The most common employer-sponsored plans are 401(k) plans, under which contributions are deducted from employees’ wages before taxes and are deposited in mutual funds, often with a matching contribution from the employer. These plans appear to be working well for much of the labor force. But some participants make poor investment choices or face high administrative costs, and therefore experience low net rates of return. Some concentrate their investments in the company where they work, thereby increasing their risk because of the lack of diversification. Some young and low-income workers do not participate, or withdraw their savings before retirement, and many small employers do not offer any retirement plan for their workers. If we wanted to make employer-sponsored 401(k) plans part of our Social Security system, we would have to regulate them more tightly and make participation mandatory. Small employers who do not currently have such a plan (and larger employers who want to avoid the administrative burden) could be required to “add-on” contributions to low-cost pooled index funds, patterned after the Thrift Saving Plan (the retirement plan for federal civil servants). This approach would eventually achieve lower administrative costs than existing 401(k)s and could gradually replace many existing employer plans.
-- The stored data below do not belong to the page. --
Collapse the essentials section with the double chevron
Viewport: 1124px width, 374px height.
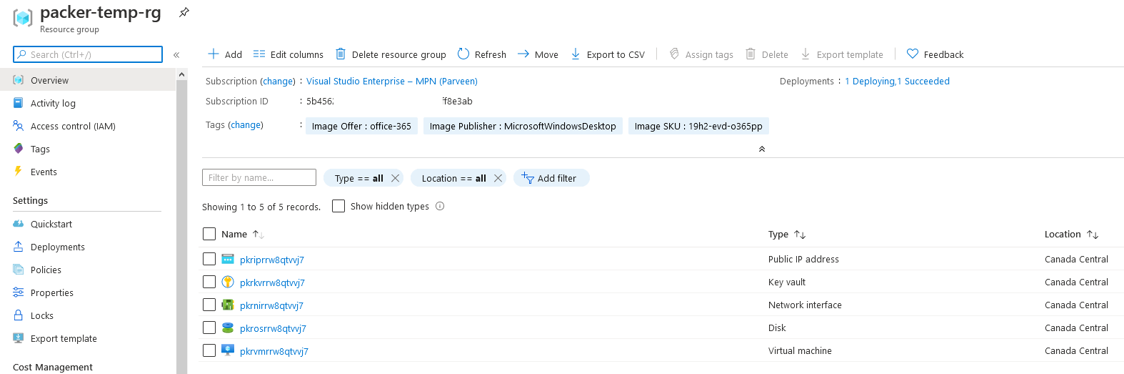point(762,149)
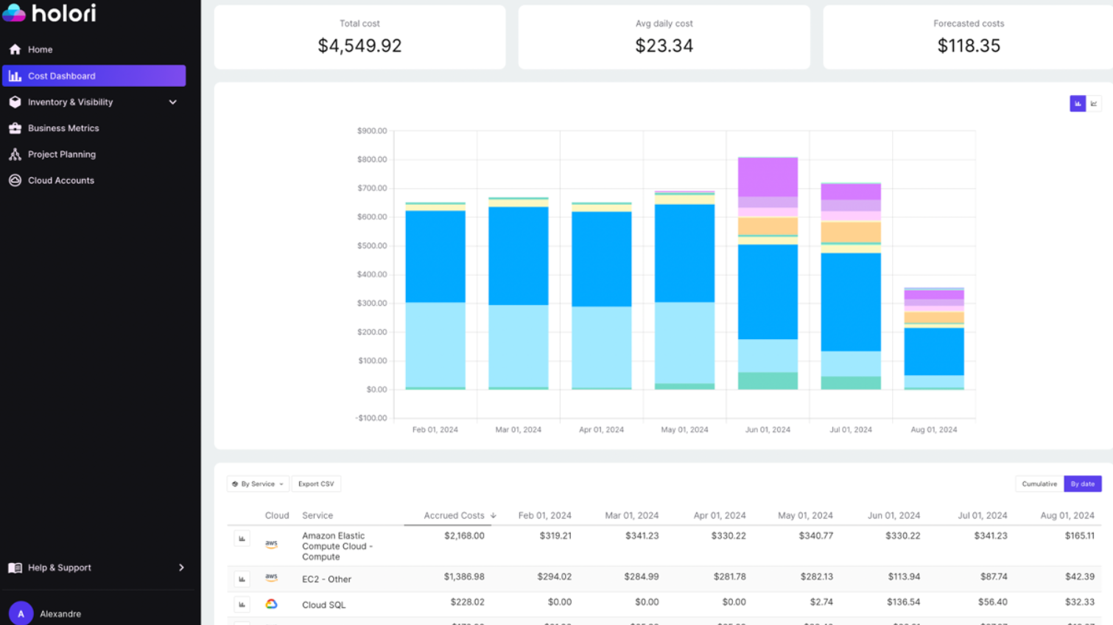Click the Total cost summary card
The width and height of the screenshot is (1113, 625).
tap(359, 36)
“A 4 percent contribution to personal accounts would fund about half the scheduled retirement benefits of U.S. workers.”

In contrast, if we choose to develop a new system of worker-based accounts, this could be done through an add-on or a carve-out or a mixture of the two. If a carve-out is used, switching could be voluntary, to defuse opposition from workers who do not want to face financial market risk. If they did stay in the old system, transition costs (discussed later in this study) would be reduced — but in making projections we should anticipate that most workers under the age of 50 are likely to switch. The choice to participate in these accounts should be irrevocable and mandatory for new labor market entrants or for all workers under a designated age, such as 35.
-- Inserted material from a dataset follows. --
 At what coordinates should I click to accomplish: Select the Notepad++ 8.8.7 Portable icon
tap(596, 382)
If we finance the accounts partly through an add-on, participation for all workers under some age such as 35 would have to be mandatory from the start (otherwise it would simply be part of voluntary retirement saving, which we have now, and is unlikely to expand coverage). In either case, some degree of mandate would be involved and low risk investment options, such as inflation-indexed treasury bonds would have to be offered for those who preferred to avoid financial market risk.
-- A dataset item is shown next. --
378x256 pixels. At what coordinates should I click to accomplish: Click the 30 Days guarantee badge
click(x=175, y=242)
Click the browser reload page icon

The United States has the most sophisticated financial markets in the world. But many workers, especially low-income workers, have had little investment experience. Therefore we would be wise, especially at the beginning, to give workers very limited choices, to prevent big mistakes and disparate outcomes. Unlike Latin America, all the permitted portfolios in the United States should be broadly diversified among industries and sectors — the best recipe for reducing risk — and indexed to well-known benchmarks. The Thrift Saving Plan for U.S. federal employees is a good model. It started with only three portfolios — money market, large cap stocks and bonds — which individuals could mix in varying proportions. It has just added two additional portfolios — a foreign fund and a small cap fund — and is on the verge of adding a life cycle fund that combines the underlying funds in different proportions automatically as the individual ages. Other risk-reducing techniques using modern financial tools should also be considered (see section on guarantees).